A história do mundo não é a da concórdia, mas da beligerância, de vitoriosos e derrotados. Até este século XXI. Como se não houvesse espaço à convivência das divergências intelectuais e à vida em comum, inobstante os progressos da ciência que faz de um “plebeu” de hoje alguém que desfruta mais conforto que um monarca do século XX. Entretanto, costumes estereotipados não se desgarram das fímbrias cerebrais por encanto. Este mundo territorialmente generoso não dispensa a neurose geopolítica imposta a Gaza e a Cisjordânia, para ficarmos num único e eloquente exemplo.
Como advogados militantes, conhecemos o preço do desgaste de um acordo para nossas relações com nossos constituintes. O que houve, segundo entendimento imediato e emocional, foi capitulação, medo, despreparo, glória do adversário, não a percuciência de uma composição do conflito que interessou expressivamente aos litigantes. Não obstante, já se disse jocosamente que o bom acordo é a transação da qual ambos os contendores saem descontentes.
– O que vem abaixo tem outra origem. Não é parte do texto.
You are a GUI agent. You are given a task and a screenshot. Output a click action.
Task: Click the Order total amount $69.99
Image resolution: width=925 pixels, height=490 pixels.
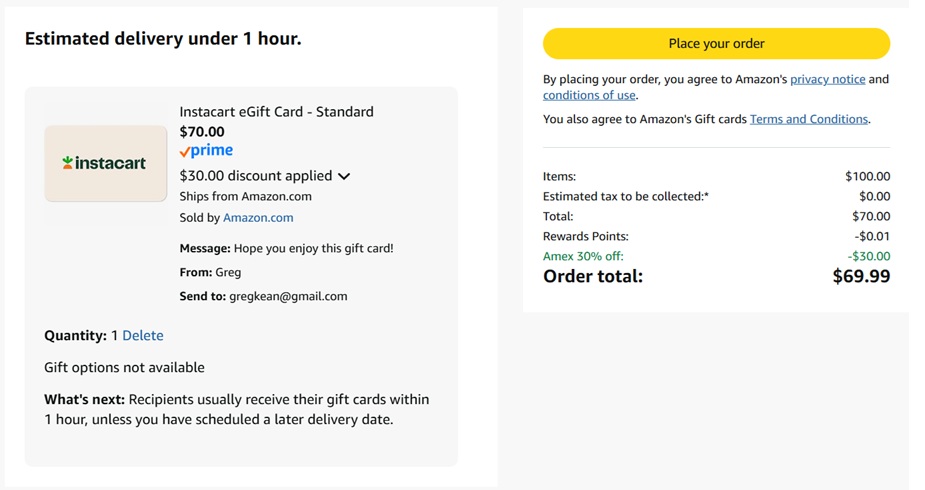click(861, 276)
As eleições presidenciais escancararam a realidade de um país rigorosamente dividido. Pior, regionalmente. Por outro lado, o estado crítico da nação, cujos elementos não precisam ser reafirmados neste espaço, faz imperar o diálogo necessário entre as forças que se antagonizam. Contudo, o que vimos foi precisamente o contrário. Dilma Rousseff deu prosseguimento a sua campanha eleitoral no sentido de esmagar a oposição. Face a suas medidas lesivas ao povo, como a manipulação vil do orçamento sobre um congresso de cócoras e a subestimação de uma das mais importantes leis do ordenamento jurídico nacional – a lei de responsabilidade fiscal – , aos oposicionistas não restou alternativa senão o bom e acirrado combate. Nesse clima de incêndio deverá transcorrer o novo período de governo. O Brasil, a nação, o povo que se lixem. Se a falência sobrevier depois de mim, como disse o guru citado em relação aos industriais da revolução, o dilúvio não incomodará.
A falta de consenso leva à falta de método, característica dos governos petistas, serviçais das recepções, reacionários, no sentido puro do termo que indica a natureza reagente e, não, protagonista, como o faz a Presidente ante as denúncias de corrupção de seus nomeados. Entrementes, ela permanece como o espinho travestido de orquídea no angelical jardim das mulheres eleitas para consertar o planeta. À beira dessa esvaziamento, não podemos esperar a ordenação da sociedade brasileira e o melhoramento do índice de desenvolvimento humano – único valor pelo qual deveríamos nos empenhar com a força máxima de nossa inteligência política. Nosso desejo é que os termos dessa equação, em 2015, sejam alterados, sob a iniciativa da Presidente da República. Sonhar não é ilícito.
* Amadeu Garrido de Paula é advogado especialista em Direito Constitucional, Civil, Tributário e Coletivo do Trabalho.